TASK OBJECTIVE
Of the entries below, return exactly those lines that fall between the one containing "Given: Click the" and the one containing "Given: Expand the За период dropdown", the two end lines included.

(Dataset excerpts)

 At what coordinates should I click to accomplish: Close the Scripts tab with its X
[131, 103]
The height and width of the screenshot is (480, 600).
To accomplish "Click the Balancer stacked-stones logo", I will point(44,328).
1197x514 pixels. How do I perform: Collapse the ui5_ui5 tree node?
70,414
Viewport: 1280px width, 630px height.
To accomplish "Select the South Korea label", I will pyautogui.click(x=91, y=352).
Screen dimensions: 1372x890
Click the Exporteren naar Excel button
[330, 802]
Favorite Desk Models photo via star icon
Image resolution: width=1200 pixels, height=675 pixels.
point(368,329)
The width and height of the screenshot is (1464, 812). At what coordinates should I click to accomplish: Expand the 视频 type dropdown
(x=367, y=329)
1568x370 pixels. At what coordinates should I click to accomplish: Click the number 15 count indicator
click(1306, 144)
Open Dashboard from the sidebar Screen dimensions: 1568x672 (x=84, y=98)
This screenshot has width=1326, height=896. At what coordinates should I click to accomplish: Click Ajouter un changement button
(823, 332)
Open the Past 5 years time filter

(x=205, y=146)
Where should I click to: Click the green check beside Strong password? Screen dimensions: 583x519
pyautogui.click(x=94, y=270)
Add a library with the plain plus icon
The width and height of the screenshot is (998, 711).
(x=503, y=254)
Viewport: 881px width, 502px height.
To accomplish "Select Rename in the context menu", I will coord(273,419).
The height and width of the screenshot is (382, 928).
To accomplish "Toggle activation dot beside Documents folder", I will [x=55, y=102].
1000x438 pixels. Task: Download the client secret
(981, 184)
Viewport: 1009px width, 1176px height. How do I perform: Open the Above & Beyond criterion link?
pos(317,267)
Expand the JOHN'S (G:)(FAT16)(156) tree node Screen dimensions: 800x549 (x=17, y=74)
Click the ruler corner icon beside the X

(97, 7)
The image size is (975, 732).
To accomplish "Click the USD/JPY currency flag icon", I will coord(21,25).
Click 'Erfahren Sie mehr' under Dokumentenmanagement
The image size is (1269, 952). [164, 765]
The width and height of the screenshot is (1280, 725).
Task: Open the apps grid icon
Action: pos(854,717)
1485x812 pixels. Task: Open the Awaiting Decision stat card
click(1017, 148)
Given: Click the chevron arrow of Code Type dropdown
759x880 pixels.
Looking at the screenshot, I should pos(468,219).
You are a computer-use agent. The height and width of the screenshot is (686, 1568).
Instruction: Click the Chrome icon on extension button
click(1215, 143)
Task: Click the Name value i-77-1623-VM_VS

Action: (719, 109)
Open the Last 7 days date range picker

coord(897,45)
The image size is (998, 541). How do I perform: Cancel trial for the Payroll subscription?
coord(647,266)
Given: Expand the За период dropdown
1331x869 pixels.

EXPECTED ANSWER
Given: Click the chevron arrow of Code Type dropdown
759x880 pixels.
Looking at the screenshot, I should pos(468,219).
You are a computer-use agent. The height and width of the screenshot is (686, 1568).
Instruction: Click the Chrome icon on extension button
click(1215, 143)
Task: Click the Name value i-77-1623-VM_VS

Action: (719, 109)
Open the Last 7 days date range picker

coord(897,45)
The image size is (998, 541). How do I perform: Cancel trial for the Payroll subscription?
coord(647,266)
Given: Expand the За период dropdown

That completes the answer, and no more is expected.